1 Septembre 2011, 06:42am

Publié par PCF Villepinte

Société - le 31 Août 2011
 

Le Parti socialiste et le syndicat Unsa-Education s'élèvent mercredi contre l'initiative de 80 députés UMP qui réclamaient mardi le retrait d'un manuel de sciences de la classe de première dont ils contestent un chapitre sur l'identité sexuelle des individus.

Les élus, dont plusieurs députés de la Droite populaire représentant près du quart des 344 députés UMP, ont écrit au ministre de l'Education nationale, Luc Chatel, pour lui demander de retirer un manuel de SVT (Sciences et vie de la terre) qui expliquent "l'identité sexuelle" des individus autant par le contexte socio-culturel que par leur sexe biologique (théorie du genre). La lettre est notamment signée par Christian Vanneste, Lionnel Luca et Jacques Myard, fondateurs du collectif de la Droite populaire, Bernard Debré, Eric Raoult ou Hervé Mariton. Les signataires ont reçu mercredi le soutien du secrétaire général de l'UMP, Jean-François Copé, "C’est comme si on présentait dans les manuels d’économie la théorie marxiste comme une vérité scientifique", a-t-il concédé...

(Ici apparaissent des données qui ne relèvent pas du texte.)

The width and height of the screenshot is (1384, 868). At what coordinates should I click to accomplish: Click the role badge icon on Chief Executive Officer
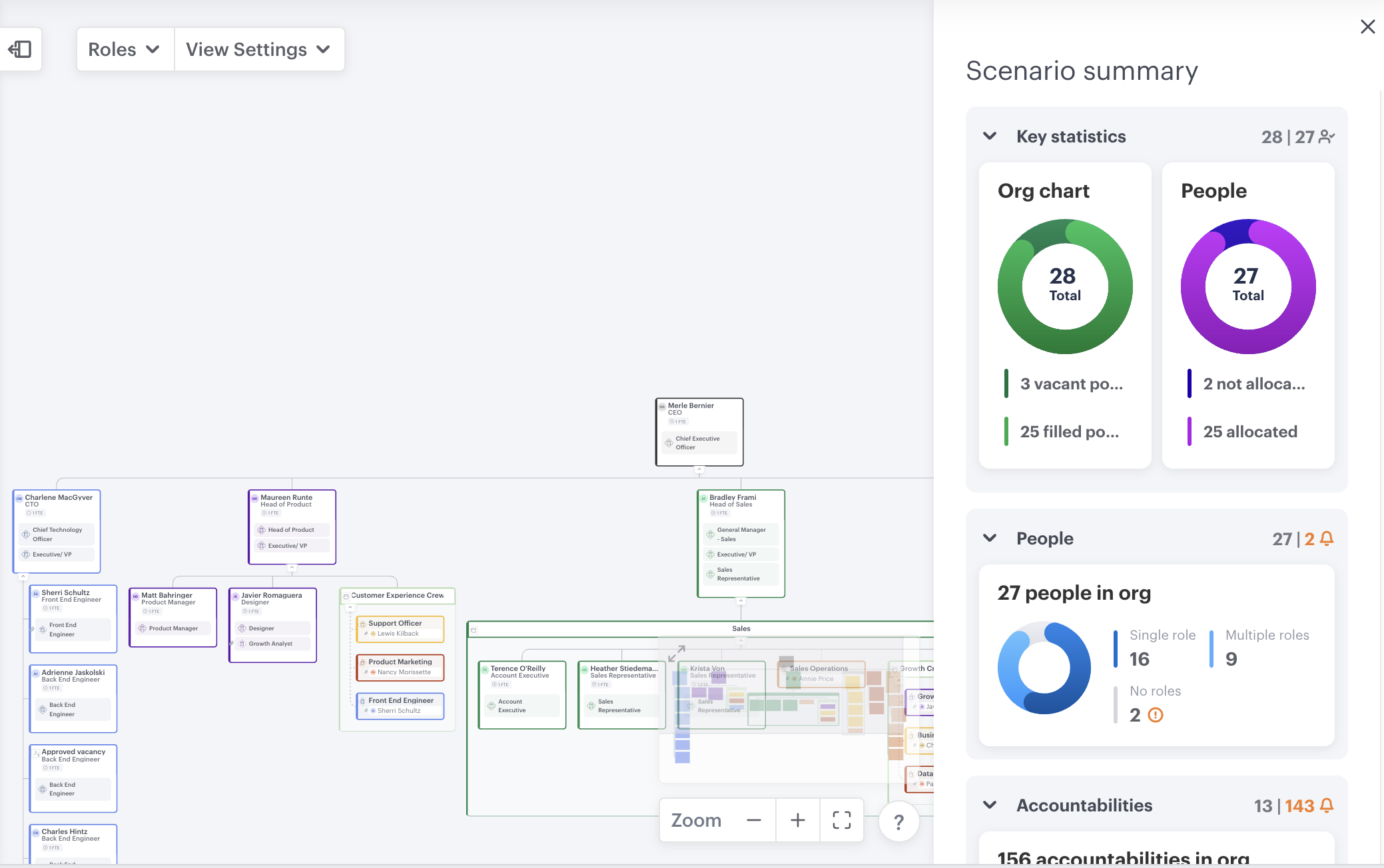point(669,442)
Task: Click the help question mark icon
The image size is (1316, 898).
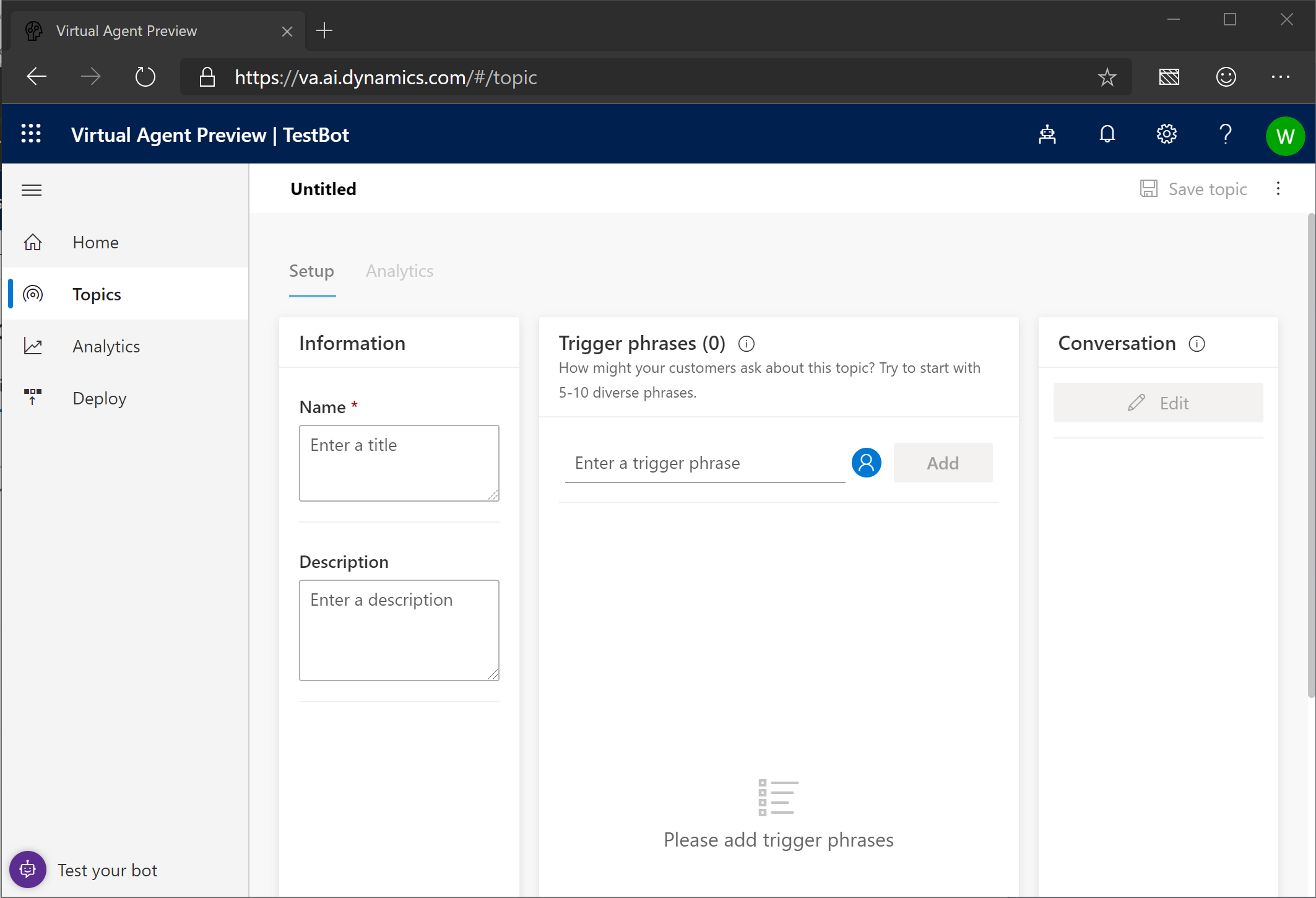Action: (1225, 134)
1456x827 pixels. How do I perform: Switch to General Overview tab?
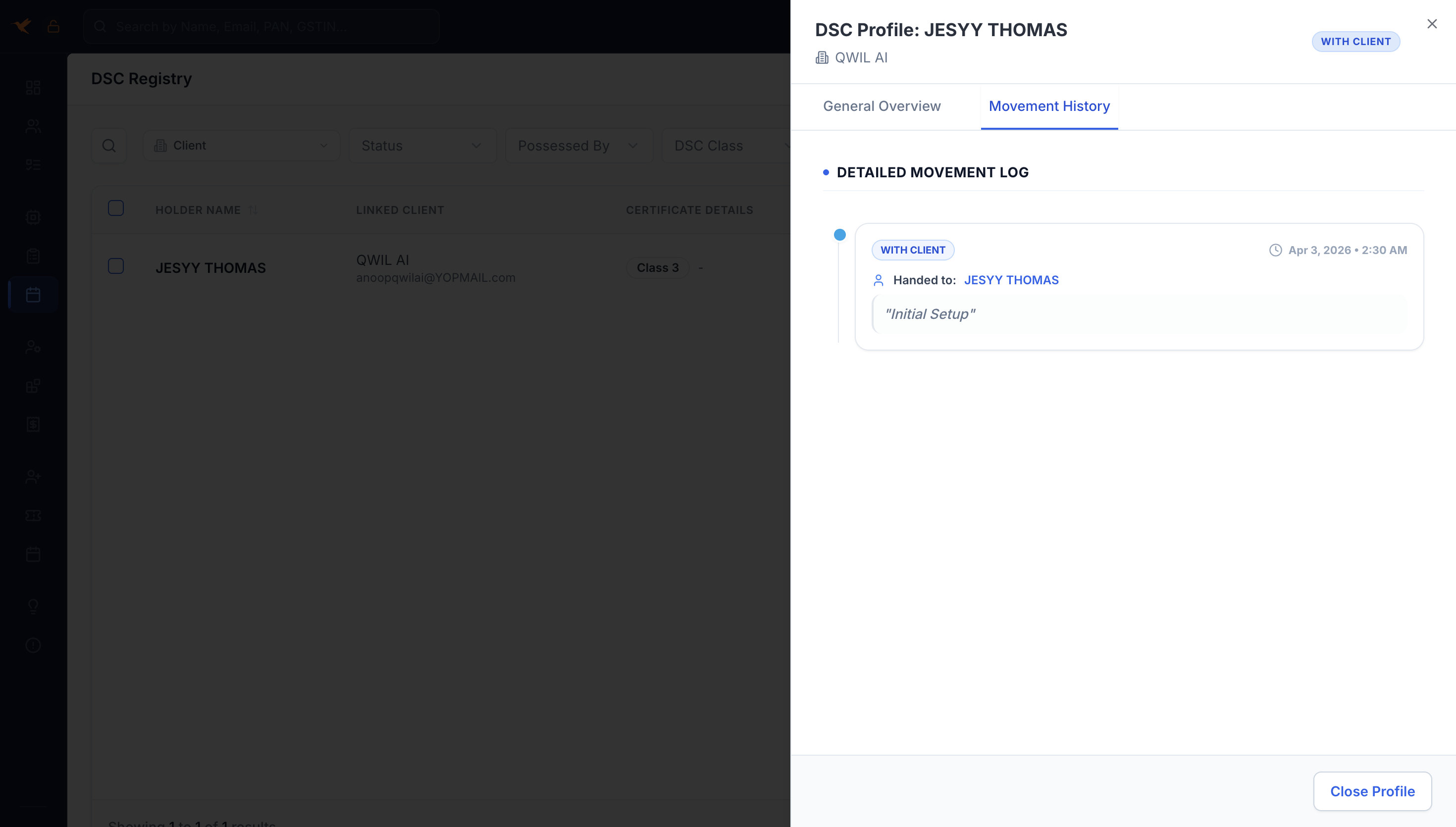(882, 106)
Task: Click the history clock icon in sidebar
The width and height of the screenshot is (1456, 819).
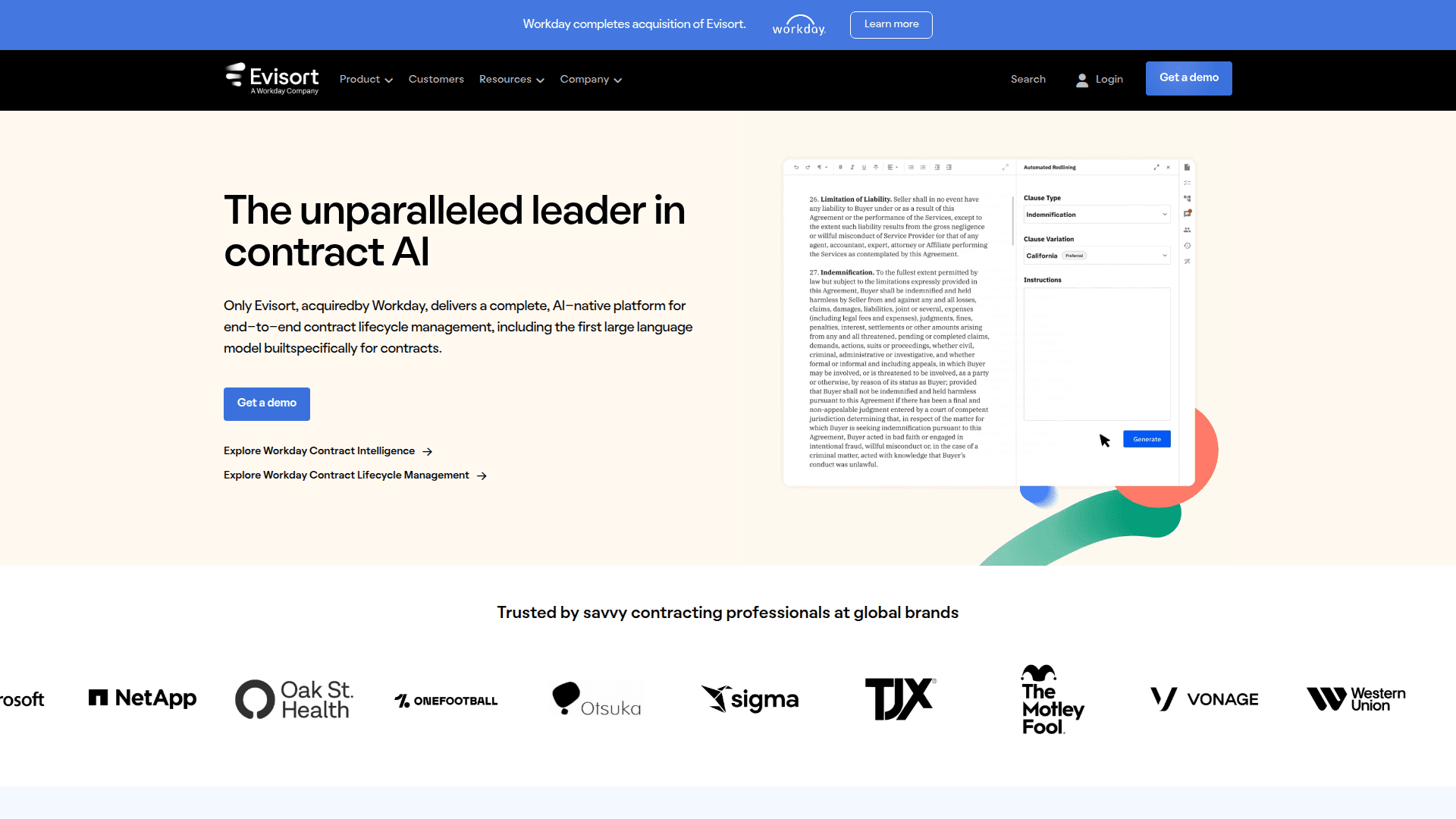Action: (1188, 246)
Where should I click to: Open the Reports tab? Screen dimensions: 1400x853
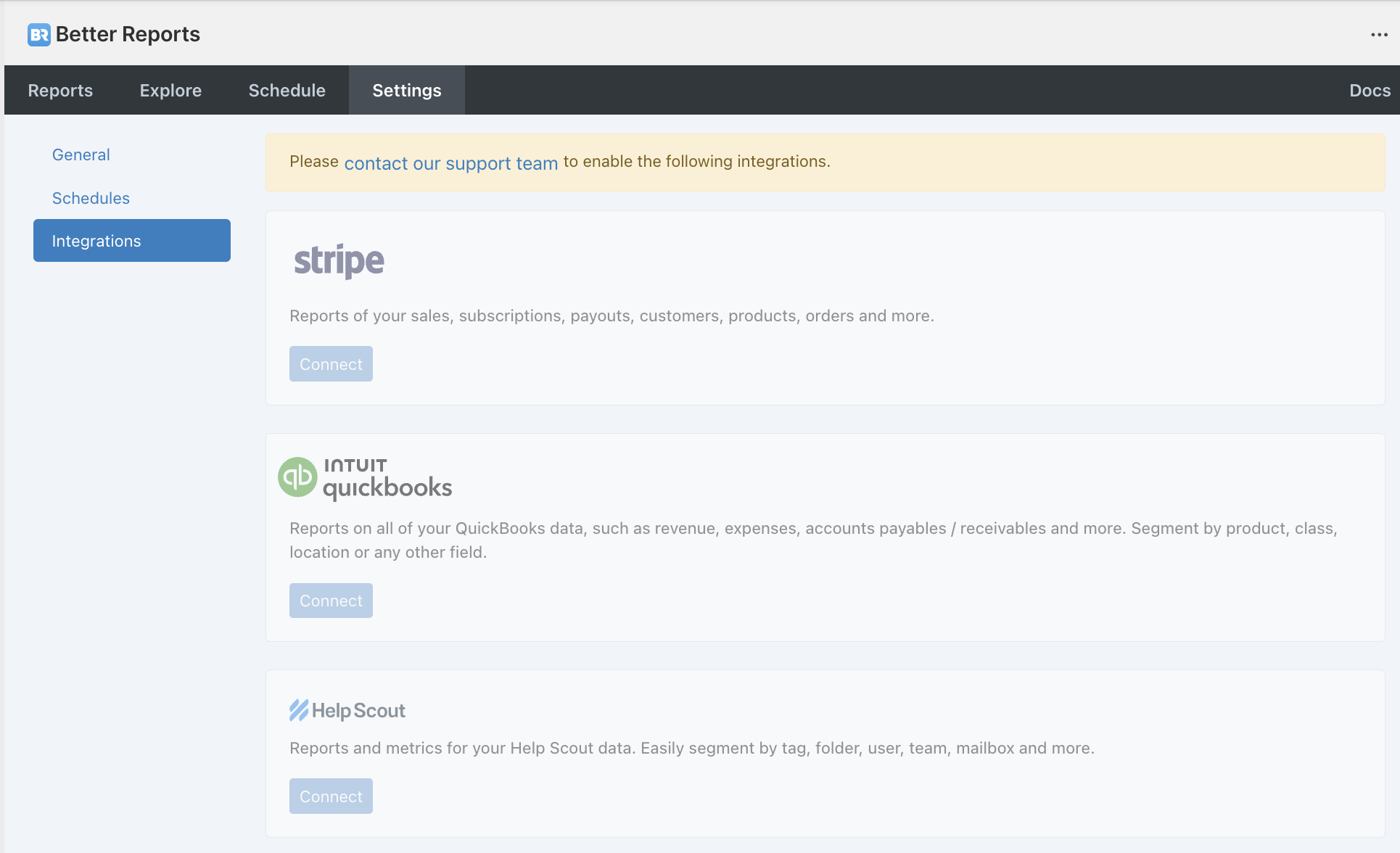[60, 91]
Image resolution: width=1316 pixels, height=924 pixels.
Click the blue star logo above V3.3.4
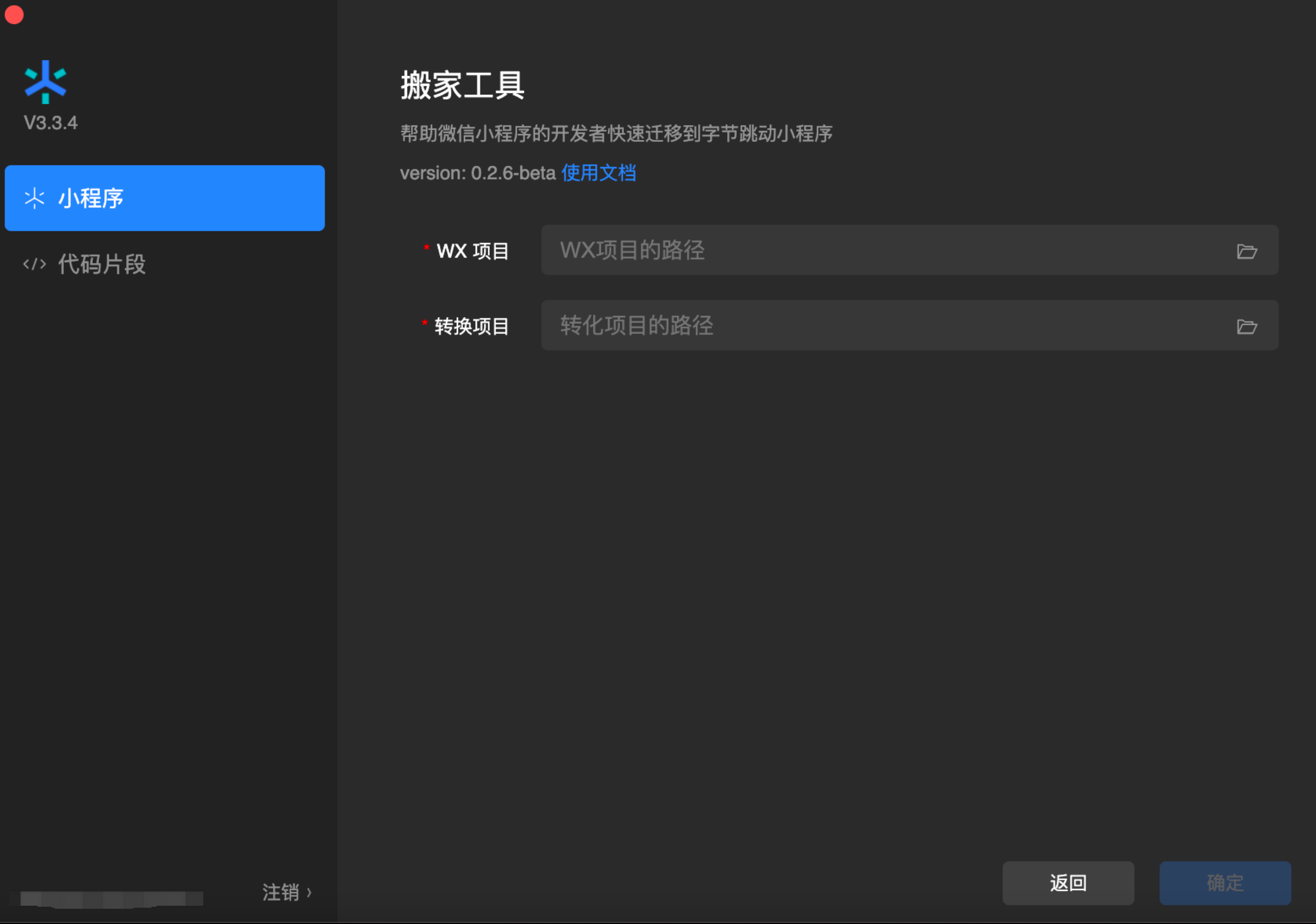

Yves Jégo, vice-président du Parti radical et proche de Jean-Louis Borloo, a demandé mardi au collectif de la Droite populaire, "groupuscule sectaire" de l'UMP, d'arrêter son "discours haineux", dans un entretien à Liberation.fr. Réclamer le retrait de manuels scolaires évoquant l'orientation sexuelle, comme le font 80 députés UMP, dont nombre de membres de la Droite populaire, est "affligeant", selon lui.

Dans le manuel en question, il est écrit que "le sexe biologique nous identifie mâle ou femelle" mais que "ce n'est pas pour autant que nous pouvons nous qualifier de masculin ou de féminin". "Cette identité sexuelle, construite tout au long de notre vie, dans une interaction constante entre le biologique et contexte socio-culturel, est pourtant décisive dans notre positionnement par rapport à l'autre", poursuit le manuel.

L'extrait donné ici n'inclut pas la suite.